Comparatively, the discovery that all of Rick and Michonne's troubles were basically for nothing was only mildly irritating. Because when they bring those 63 guns to the Heapsters, their weirdo leader Jadis informs them that she needs twice as many before they will fight the Saviors with them (maybe you should have settled on a number before you left grinning like a jackass, Rick). Luckily, Tara, after having a heart-to-heart with toddler Judith (don't ask), has decided to tell Rick about the Oceanside community she discovered last year and its many, many weapons. At least Tara has admitted to herself that's going to go badly for probably pretty much everyone.
Like Rick's various plans, "Say Yes" was a mostly good episode, but the fact that nothing was really achieved and the obnoxious Rosita Fails to Kill Negan: The Squeakquel plotline sabotaged it, keeping it from being nearly as good as it could have been. And the whole "Rick is going to die" foreshadowing is just a giant, ridiculous, fake CG deer that the show would like us to believe is real, even though it clearly isn't. I'm certain. Absolutely.
- Guys, that deer. I'm not going to say it was Birdemic cut-and-paste level, but that fact that my brain even went there for a comparison should tell you something. (Thanks to HoosierTransfer for the pic.)
- So, those two golfing dudes Rick and Michonne murdered. Were they Saviors, or just two guys? I'm going to assume they were Saviors they decided to pick off, because otherwise our protagonists are just murdering people whose stuff they want, which is 100 per cent what the Governor was doing.
- While Rick and Michonne find dozens and dozens of guns, Rosita looks for them and finds one toy one because the show's writers seem to hate her as much as the audience does. But she did fight a big bloated zombie that looked like Henrietta from Evil Dead 2, so that's something.
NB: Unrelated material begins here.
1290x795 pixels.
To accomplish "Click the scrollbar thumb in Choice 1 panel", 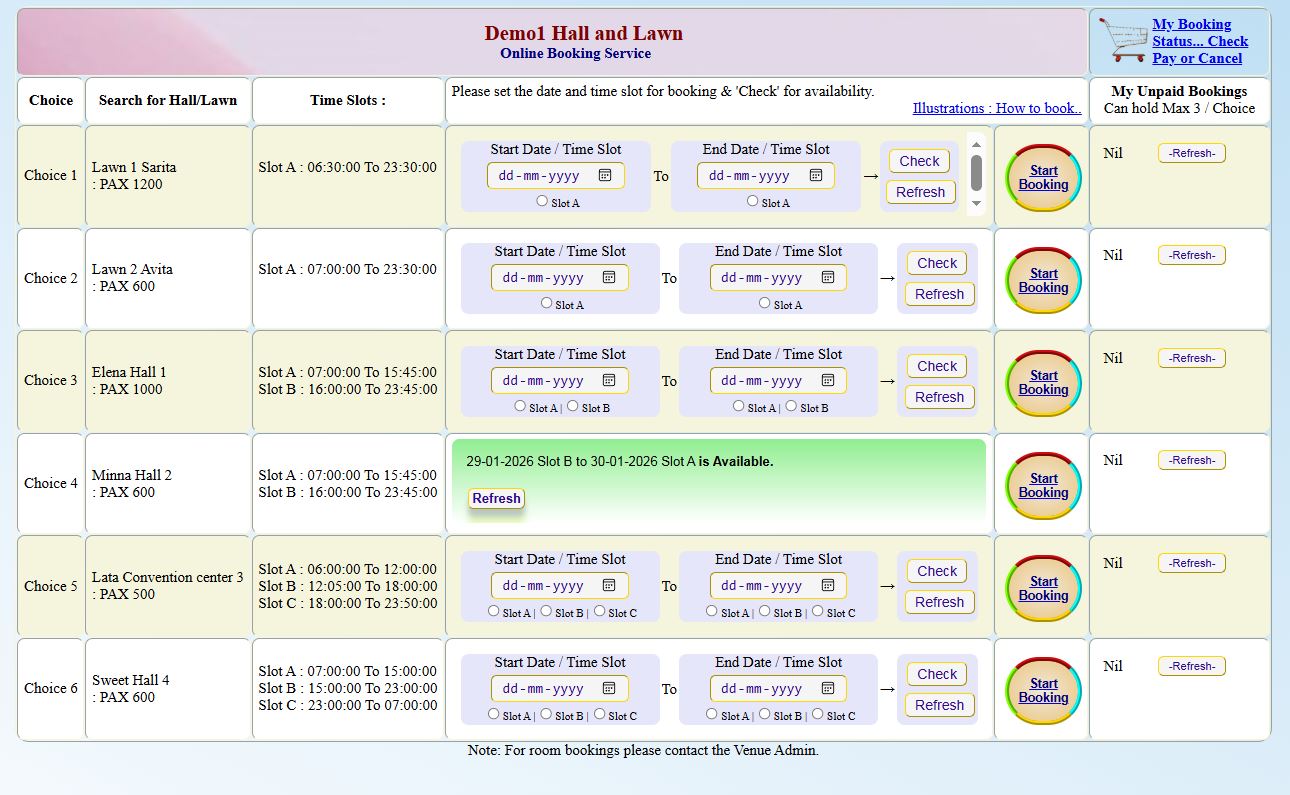I will 976,172.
- Another Evil Dead moment was when Rick burst out of that box at the carnival and tossed Michonne her sword, and it flew through the air like Ash's chainsaw hand in Army of Darkness. I don't know what it says about me that I thought the Heapsters' Spike Zombie was perfectly fine but that dumb sword-toss broke my suspension of disbelief, but here we are. (And yes, I know the episode was directed by Greg Nicotero who did Army of Darkness' special effects and is a long-time producer of TWD, thank you.)
- Judith got big. She doesn't look much like her father, though. Or Rick. Zing!
- I did, however, love how badarse Rick and Michonne were in this episode, because they were facing about 40-50 zombies, and never for an instant worried they couldn't handle them. Them counting out how many they each had left was the pinnacle of zombie-killing nonchalance.
- OK, confession time. I need you guys to set me straight, because I have no idea what Rosita was talking to Father Gabriel about. She's complaining to him that he somehow talked her into something? But as I recall, Gabriel essentially said, "Don't throw your life away in a very stupid attempt to kill Negan!" and then she did it anyway. The fact that Negan let her live was 100 per cent because of his random eye-for-an-eye policy, and absolutely not because she did anything Gabriel told her, right?